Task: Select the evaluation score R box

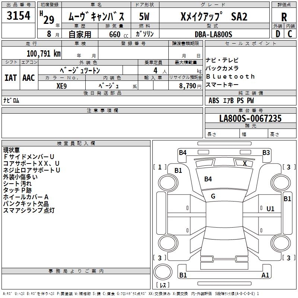Action: (x=284, y=18)
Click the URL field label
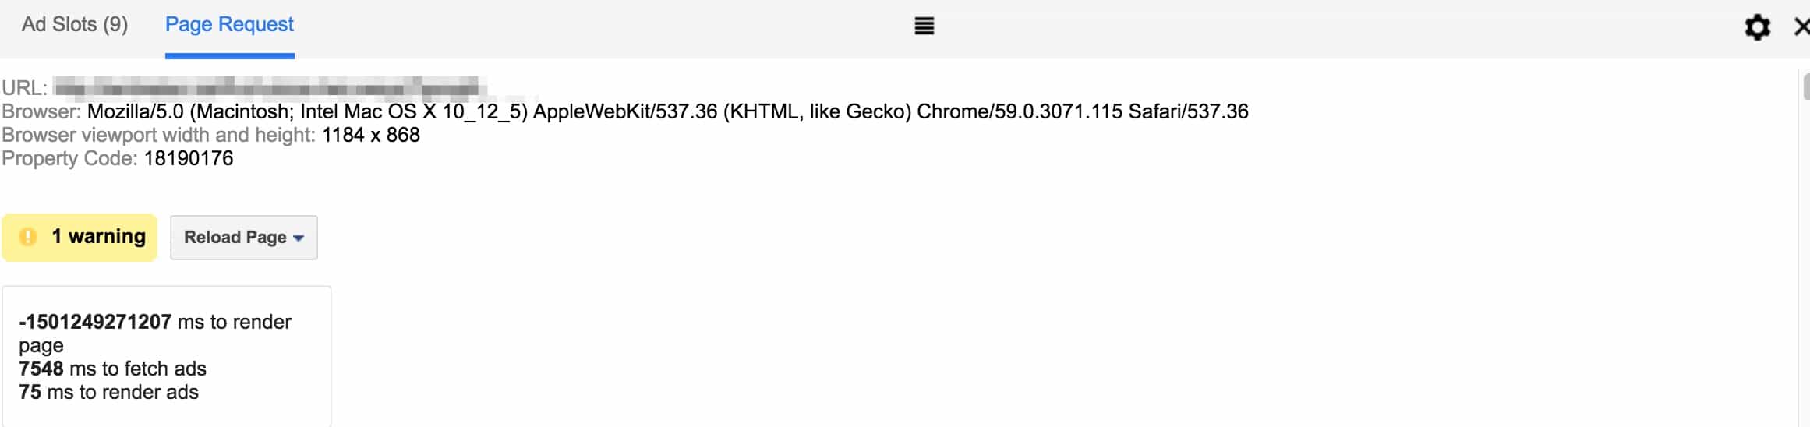This screenshot has width=1810, height=427. 24,89
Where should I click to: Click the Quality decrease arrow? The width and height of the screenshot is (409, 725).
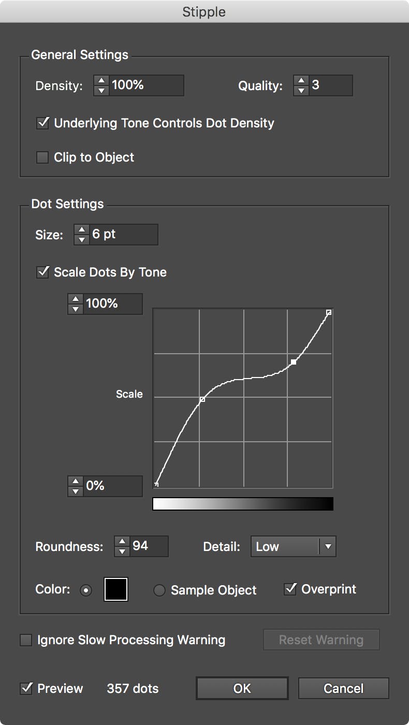[x=301, y=89]
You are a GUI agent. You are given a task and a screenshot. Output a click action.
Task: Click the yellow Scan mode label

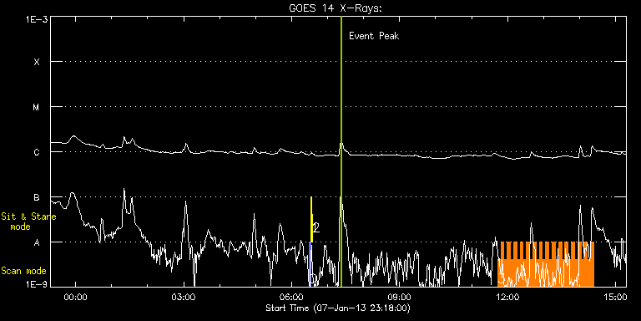coord(23,271)
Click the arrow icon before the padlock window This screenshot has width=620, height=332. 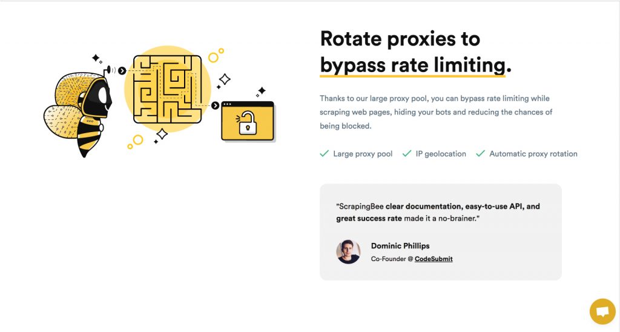pyautogui.click(x=215, y=105)
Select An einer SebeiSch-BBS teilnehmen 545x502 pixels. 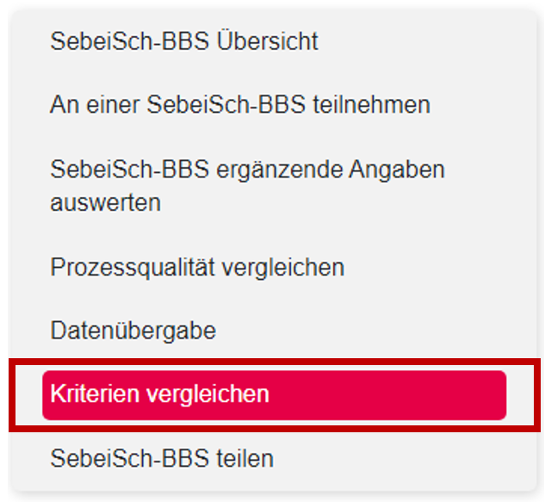[x=240, y=105]
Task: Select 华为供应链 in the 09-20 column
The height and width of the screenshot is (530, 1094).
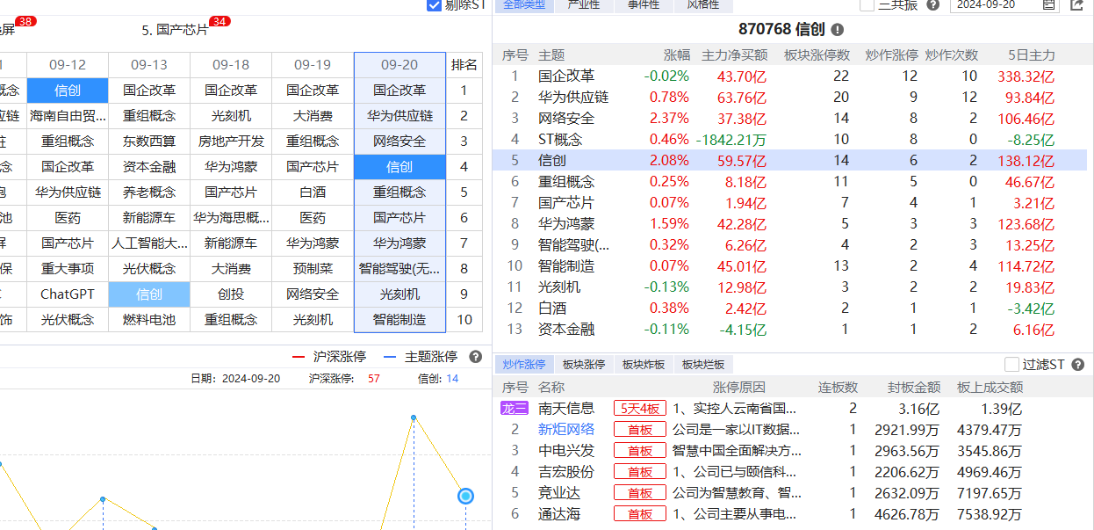Action: [x=399, y=116]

#### [TASK REQUIREMENTS]
Start with the line that holds "Task: Select 华为供应链 in the 09-20 column" and retype each line through the last one in the data, exactly and without pictures.

#### [EXERCISE SOLUTION]
Task: Select 华为供应链 in the 09-20 column
The height and width of the screenshot is (530, 1094).
Action: [x=399, y=116]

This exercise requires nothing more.